◆ GIVEN INSTRUCTION
Go from the top of the listing through the line with "tap(753, 280)", and write those lines out again with "price axis" swapped for "value axis". Leave everything else the same.

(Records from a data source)
>> Start
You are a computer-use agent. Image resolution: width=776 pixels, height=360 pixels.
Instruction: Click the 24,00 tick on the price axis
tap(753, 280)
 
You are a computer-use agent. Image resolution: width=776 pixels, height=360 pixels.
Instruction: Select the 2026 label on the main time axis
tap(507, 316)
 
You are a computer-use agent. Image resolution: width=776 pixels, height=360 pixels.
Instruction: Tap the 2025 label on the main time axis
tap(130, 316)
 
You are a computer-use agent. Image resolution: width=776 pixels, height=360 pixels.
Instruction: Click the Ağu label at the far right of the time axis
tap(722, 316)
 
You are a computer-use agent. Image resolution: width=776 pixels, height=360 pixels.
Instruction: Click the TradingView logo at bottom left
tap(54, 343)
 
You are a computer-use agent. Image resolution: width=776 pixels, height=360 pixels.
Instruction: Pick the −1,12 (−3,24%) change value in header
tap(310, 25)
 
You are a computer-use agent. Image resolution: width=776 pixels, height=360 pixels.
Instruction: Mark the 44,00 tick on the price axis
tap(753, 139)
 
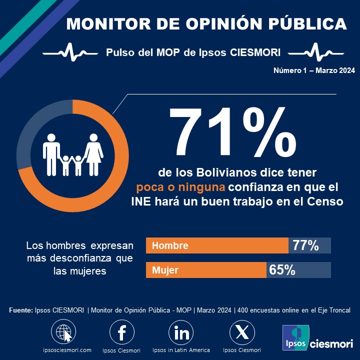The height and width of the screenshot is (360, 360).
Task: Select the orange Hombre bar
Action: tap(217, 246)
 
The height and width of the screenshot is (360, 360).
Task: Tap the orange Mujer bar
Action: tap(206, 270)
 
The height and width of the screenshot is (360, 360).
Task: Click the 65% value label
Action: tap(282, 270)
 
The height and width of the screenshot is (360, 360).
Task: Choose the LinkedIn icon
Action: tap(181, 332)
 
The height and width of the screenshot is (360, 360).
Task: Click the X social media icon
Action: tap(242, 332)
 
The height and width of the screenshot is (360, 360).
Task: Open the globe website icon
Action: tap(64, 332)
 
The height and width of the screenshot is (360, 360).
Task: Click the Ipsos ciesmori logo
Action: tap(318, 339)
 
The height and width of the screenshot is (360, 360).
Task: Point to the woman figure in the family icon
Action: tap(93, 154)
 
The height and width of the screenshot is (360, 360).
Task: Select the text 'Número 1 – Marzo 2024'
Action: tap(314, 71)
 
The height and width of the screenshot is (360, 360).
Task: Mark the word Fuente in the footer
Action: tap(20, 310)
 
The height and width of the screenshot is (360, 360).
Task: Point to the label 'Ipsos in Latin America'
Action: tap(181, 350)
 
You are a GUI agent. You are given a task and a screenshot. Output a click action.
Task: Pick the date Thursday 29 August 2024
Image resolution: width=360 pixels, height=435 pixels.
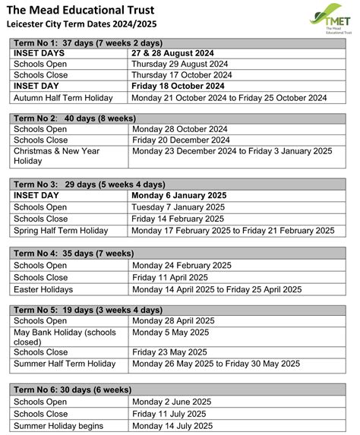tap(180, 65)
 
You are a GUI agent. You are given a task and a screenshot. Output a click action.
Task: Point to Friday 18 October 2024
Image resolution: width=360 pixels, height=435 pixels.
tap(179, 87)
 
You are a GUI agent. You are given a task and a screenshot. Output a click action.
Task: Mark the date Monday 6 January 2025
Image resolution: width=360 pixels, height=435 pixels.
tap(178, 195)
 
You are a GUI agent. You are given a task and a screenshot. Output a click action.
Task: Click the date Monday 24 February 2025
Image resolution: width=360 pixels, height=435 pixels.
tap(179, 266)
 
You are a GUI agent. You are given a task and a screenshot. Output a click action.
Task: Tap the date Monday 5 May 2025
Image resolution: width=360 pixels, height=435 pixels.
tap(170, 333)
>> End
◆ OUTPUT FOR THIS EXERCISE
You are a computer-use agent. Image resolution: width=776 pixels, height=360 pixels.
Instruction: Click the 24,00 tick on the value axis
tap(753, 280)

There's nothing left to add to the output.